§ PROVIDED RECORDS:
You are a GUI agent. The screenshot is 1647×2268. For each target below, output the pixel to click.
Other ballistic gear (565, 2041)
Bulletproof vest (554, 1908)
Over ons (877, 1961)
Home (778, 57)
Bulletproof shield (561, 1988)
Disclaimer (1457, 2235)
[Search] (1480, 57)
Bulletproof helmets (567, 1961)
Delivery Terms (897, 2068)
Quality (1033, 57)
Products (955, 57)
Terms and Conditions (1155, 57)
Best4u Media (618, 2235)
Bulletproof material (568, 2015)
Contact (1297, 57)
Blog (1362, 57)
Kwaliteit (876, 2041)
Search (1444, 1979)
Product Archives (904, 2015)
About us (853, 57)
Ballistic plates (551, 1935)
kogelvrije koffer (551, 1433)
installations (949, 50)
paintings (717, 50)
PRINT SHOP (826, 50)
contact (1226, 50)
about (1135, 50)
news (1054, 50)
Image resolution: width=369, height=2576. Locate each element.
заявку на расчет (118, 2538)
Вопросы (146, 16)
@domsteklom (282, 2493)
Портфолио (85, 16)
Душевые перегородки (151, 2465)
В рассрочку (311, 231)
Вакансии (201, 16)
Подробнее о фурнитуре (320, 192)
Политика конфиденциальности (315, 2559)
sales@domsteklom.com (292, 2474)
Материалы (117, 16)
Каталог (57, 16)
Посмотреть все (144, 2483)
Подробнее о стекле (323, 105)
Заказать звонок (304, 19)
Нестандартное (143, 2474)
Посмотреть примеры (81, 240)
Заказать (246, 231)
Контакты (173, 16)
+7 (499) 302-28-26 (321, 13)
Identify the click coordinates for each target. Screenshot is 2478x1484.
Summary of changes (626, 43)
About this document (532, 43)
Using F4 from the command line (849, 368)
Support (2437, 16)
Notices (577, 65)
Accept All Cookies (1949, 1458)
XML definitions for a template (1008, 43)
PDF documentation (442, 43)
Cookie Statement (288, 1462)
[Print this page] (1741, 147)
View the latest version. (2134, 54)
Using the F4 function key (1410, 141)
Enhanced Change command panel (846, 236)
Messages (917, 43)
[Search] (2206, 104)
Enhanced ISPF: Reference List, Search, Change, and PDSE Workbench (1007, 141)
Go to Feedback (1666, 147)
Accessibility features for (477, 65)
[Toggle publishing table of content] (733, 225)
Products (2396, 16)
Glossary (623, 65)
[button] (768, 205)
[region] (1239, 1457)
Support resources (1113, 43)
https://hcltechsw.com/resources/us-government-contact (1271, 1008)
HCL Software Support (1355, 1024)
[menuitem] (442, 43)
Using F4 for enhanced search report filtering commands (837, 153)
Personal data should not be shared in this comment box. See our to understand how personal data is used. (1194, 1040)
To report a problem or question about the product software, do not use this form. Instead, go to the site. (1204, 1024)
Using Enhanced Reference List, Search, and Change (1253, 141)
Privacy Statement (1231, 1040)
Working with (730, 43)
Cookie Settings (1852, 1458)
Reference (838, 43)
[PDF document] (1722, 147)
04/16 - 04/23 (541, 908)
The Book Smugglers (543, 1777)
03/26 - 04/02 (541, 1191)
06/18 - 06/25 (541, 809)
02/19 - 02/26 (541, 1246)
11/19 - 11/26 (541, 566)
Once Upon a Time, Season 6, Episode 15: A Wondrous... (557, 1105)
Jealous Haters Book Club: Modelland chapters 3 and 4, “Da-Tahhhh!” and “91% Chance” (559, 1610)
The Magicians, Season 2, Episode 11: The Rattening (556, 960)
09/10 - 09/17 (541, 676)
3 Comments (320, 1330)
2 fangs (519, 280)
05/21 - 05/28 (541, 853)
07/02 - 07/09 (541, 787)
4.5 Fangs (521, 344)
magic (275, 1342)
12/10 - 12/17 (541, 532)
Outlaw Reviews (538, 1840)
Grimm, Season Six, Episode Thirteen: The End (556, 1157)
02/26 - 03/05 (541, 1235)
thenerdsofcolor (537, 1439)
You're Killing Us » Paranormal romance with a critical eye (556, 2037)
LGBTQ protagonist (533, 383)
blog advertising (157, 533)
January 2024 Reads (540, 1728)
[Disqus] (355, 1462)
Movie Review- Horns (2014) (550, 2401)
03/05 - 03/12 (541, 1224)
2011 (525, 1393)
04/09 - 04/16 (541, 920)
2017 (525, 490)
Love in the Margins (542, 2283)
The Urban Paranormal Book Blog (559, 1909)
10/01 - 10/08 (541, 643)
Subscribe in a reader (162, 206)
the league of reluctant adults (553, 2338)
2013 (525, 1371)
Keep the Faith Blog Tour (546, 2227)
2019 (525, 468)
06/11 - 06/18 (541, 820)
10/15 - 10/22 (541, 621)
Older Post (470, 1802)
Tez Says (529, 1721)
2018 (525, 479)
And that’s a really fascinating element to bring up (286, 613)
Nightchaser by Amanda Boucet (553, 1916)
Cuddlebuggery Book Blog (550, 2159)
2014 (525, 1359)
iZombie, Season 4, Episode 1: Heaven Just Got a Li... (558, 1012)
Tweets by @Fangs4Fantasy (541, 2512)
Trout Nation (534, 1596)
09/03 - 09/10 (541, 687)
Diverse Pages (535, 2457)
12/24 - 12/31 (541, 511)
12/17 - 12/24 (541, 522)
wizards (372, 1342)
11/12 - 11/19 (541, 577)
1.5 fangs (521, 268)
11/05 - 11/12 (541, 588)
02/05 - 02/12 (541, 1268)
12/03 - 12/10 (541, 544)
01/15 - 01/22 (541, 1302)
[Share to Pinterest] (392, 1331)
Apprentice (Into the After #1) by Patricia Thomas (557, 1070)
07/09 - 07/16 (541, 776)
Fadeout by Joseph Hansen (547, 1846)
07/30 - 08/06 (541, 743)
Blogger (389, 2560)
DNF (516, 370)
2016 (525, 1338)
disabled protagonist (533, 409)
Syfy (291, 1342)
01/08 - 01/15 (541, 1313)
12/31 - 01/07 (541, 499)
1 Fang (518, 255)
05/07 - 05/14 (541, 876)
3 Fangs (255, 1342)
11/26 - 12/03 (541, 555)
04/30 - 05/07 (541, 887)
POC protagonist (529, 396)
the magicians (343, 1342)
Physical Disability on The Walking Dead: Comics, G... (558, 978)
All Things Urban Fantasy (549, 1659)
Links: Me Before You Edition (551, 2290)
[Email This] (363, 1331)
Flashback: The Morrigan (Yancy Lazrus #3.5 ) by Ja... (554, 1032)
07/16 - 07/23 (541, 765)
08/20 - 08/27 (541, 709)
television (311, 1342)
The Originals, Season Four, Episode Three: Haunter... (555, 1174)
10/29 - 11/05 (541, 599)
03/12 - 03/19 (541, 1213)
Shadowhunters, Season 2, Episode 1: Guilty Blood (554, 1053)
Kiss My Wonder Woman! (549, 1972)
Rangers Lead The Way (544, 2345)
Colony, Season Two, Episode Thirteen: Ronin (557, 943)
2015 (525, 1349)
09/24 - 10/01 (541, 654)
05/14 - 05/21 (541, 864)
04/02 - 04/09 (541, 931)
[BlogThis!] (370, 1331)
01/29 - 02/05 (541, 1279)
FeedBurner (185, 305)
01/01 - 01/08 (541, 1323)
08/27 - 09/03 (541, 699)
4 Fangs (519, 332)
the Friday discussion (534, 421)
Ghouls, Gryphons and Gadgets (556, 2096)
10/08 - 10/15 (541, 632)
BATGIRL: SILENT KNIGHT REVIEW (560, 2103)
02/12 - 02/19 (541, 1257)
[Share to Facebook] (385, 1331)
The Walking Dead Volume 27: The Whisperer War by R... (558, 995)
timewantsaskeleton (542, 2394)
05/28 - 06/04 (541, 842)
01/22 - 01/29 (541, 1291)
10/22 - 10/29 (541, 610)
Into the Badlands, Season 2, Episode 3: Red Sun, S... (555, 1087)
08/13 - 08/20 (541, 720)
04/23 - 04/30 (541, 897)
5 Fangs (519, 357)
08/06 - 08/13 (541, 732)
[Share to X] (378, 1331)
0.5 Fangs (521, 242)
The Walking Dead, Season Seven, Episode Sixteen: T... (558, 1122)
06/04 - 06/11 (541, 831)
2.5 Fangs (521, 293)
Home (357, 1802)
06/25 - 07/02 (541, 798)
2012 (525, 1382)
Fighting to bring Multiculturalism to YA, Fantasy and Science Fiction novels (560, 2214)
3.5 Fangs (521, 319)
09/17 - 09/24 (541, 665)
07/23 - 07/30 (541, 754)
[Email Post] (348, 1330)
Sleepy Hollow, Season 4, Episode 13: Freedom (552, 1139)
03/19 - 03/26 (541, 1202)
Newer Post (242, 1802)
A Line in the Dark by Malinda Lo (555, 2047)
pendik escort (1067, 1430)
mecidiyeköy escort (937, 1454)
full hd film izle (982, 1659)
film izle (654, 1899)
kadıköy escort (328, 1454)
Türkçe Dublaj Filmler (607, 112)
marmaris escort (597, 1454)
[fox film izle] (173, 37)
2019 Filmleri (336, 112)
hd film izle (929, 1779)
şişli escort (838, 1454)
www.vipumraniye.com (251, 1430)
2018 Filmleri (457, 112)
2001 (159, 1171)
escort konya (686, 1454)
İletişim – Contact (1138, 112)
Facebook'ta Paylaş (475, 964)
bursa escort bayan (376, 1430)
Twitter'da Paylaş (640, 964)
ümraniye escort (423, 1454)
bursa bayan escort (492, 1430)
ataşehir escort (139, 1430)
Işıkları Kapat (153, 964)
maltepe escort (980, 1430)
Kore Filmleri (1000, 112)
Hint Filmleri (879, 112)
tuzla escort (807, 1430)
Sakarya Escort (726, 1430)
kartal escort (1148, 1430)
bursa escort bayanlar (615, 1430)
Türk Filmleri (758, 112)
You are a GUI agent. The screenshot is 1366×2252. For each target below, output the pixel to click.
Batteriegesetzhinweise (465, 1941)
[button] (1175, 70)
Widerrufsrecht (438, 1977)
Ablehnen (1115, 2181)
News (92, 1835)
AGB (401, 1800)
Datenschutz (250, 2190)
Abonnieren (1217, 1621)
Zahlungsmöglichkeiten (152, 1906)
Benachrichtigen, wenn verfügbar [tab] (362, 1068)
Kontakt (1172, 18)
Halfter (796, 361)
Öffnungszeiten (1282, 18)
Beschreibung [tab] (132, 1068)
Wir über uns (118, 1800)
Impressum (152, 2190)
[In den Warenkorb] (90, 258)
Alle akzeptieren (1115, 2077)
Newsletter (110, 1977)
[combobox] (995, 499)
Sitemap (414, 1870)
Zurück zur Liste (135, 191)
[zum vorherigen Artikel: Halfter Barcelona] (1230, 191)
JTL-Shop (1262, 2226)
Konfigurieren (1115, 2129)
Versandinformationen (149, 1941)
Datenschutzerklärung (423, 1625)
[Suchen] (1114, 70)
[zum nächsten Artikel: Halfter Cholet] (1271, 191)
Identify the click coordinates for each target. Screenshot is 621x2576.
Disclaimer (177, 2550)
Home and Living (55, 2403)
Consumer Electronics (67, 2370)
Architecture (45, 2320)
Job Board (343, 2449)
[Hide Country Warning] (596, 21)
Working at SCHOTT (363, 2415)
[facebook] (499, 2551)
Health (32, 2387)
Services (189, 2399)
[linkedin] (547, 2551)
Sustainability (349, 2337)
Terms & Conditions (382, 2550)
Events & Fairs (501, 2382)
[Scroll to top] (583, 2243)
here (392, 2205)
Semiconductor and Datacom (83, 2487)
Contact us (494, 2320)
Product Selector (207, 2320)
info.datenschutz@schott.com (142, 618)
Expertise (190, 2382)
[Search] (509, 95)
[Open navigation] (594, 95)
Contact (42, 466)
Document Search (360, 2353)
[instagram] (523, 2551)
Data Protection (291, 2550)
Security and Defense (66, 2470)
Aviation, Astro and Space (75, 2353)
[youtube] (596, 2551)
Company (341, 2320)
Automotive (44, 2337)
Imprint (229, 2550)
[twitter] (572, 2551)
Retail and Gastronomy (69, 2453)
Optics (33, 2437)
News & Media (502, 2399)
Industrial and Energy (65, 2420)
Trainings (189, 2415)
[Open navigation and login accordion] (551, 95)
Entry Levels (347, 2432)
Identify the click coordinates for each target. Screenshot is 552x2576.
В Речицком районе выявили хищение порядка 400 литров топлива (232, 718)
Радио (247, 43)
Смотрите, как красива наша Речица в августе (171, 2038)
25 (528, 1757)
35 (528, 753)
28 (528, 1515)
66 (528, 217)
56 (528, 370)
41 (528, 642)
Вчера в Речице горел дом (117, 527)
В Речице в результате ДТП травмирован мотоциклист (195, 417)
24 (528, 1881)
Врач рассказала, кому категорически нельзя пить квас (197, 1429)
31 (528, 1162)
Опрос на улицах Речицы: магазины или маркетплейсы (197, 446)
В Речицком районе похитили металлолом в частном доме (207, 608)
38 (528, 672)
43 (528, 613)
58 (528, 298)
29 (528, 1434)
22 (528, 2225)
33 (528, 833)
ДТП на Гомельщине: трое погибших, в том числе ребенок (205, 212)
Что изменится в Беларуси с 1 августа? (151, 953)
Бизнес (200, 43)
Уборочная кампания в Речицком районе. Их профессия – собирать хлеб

§ TASK TO CARRY OUT: Search the entries for the word "Artikel" and copy every line that has it.

§ SOLUTION BELOW:
[zum vorherigen Artikel: Halfter Barcelona] (1230, 191)
[zum nächsten Artikel: Halfter Cholet] (1271, 191)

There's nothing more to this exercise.